» **EXTRACT**:
There was no difference in the ESAS total symptom burden score reported between the three cohorts (>30 in 20%, 22%, and 19% of virtual, hard-copy, and virtual-mentored cohort respondents, respectively). A sensitivity analysis was performed by crossing the 10 patients in the virtual-mentored cohort who actually completed hard-copy forms over to the hard-copy cohort, and this showed similar results (>30 in 20%, 20%, and 21% of virtual, hard-copy, and virtual-mentored cohort respondents, respectively). Similarly, there were no significant differences in individual symptom scores reported for each cohort, as illustrated by the distribution of scores for depression, wellbeing, tiredness, and anxiety (Fig. 2B–E) and the remaining individual symptoms (Supplemental Figure). High total symptom burden was not predicted by age, sex, or management phase, although patients with high total symptom burden were more likely to have a primary GI tumor (50 vs. 28% of those with low symptom burden, p = 0.02, χ2) (Suppl Table 2).
In nine patients (2 virtual; 1 hard-copy; 6 virtual-mentored), a review of symptom severity scores by a member of the research team prompted follow-up conversations to validate and clarify the reported symptoms. Six patients were having significant, poorly controlled physical symptoms, and with patient consent, this was directly communicated to the most responsible physician by a member of the research team. Three patients who had high anxiety and depression scores were questioned further: one had an established relationship with a psychiatrist, and two were offered referral to psychosocial support services at the cancer center. In particular, a review of the ESAS forms triggered an intervention in 4 of 6 virtual-mentored patients with high scores.

» **INFORMATION PROVIDED**:

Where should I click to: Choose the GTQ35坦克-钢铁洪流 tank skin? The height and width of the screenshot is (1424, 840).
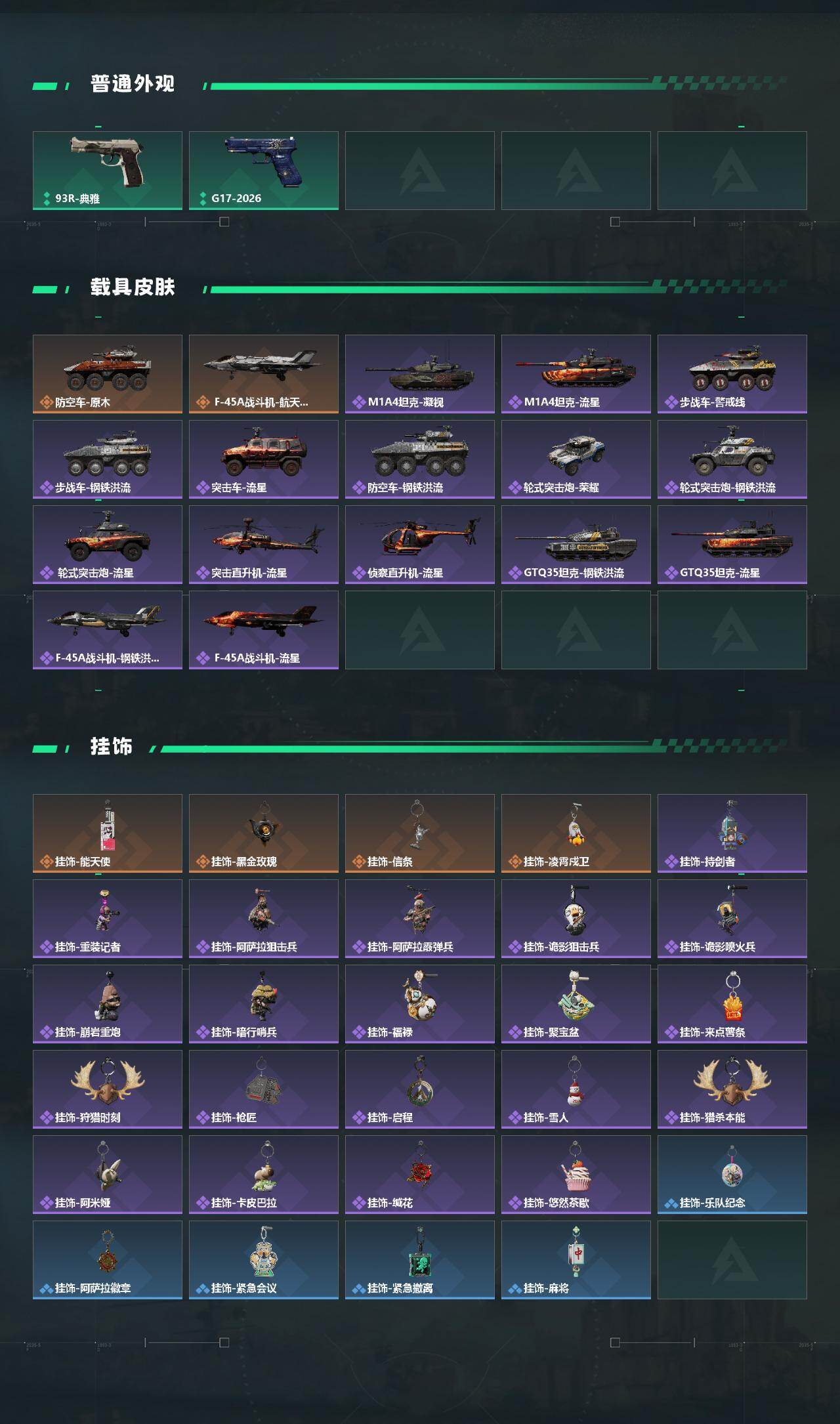pyautogui.click(x=576, y=545)
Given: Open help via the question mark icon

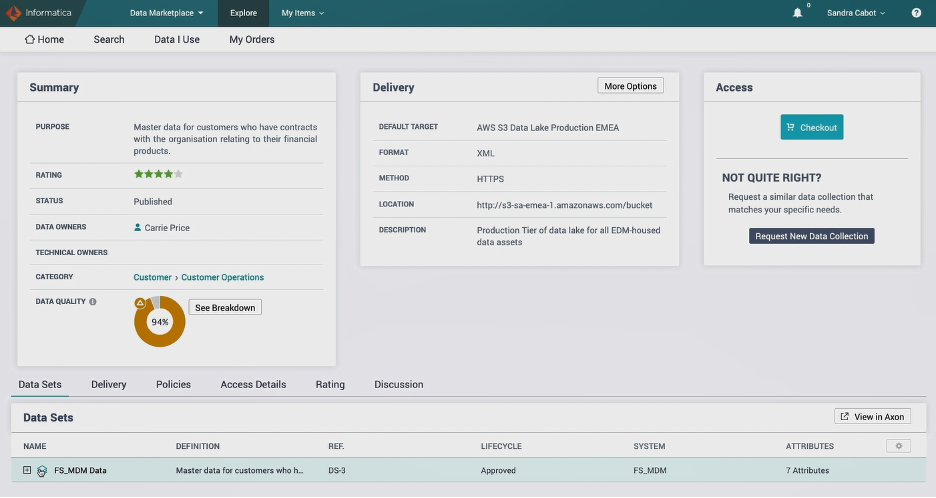Looking at the screenshot, I should [916, 13].
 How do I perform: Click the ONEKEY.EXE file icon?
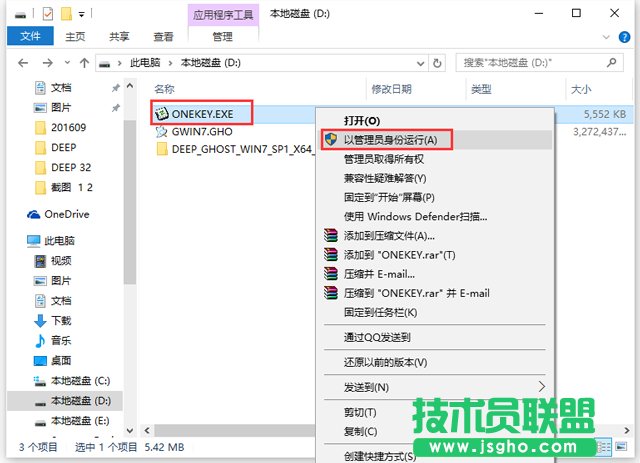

» **REQUIRED TASKS**:
1. According to the extract, in how many virtual-mentored patients with high scores did a review of the ESAS forms trigger an intervention?
2. Rewrite the paragraph of the extract that begins "In nine patients" as a short list that keeps its main facts.
3. Return the passage of the extract starting with "In nine patients" and going on through "with high scores.", copied word for word.

» **ANSWERS GIVEN**:
1. 4 of 6

2.
- A research team member's review of symptom severity scores led to follow-up conversations with nine patients (2 virtual, 1 hard-copy, 6 virtual-mentored) to validate and clarify their symptoms.
- Six patients had significant, poorly controlled physical symptoms. With patient consent, a research team member told the most responsible physician.
- Three patients with high anxiety and depression scores were questioned further. One had an established relationship with a psychiatrist, and two were offered referral to psychosocial support services at the cancer center.
- Review of the ESAS forms triggered an intervention in 4 of 6 virtual-mentored patients with high scores.

3.
In nine patients (2 virtual; 1 hard-copy; 6 virtual-mentored), a review of symptom severity scores by a member of the research team prompted follow-up conversations to validate and clarify the reported symptoms. Six patients were having significant, poorly controlled physical symptoms, and with patient consent, this was directly communicated to the most responsible physician by a member of the research team. Three patients who had high anxiety and depression scores were questioned further: one had an established relationship with a psychiatrist, and two were offered referral to psychosocial support services at the cancer center. In particular, a review of the ESAS forms triggered an intervention in 4 of 6 virtual-mentored patients with high scores.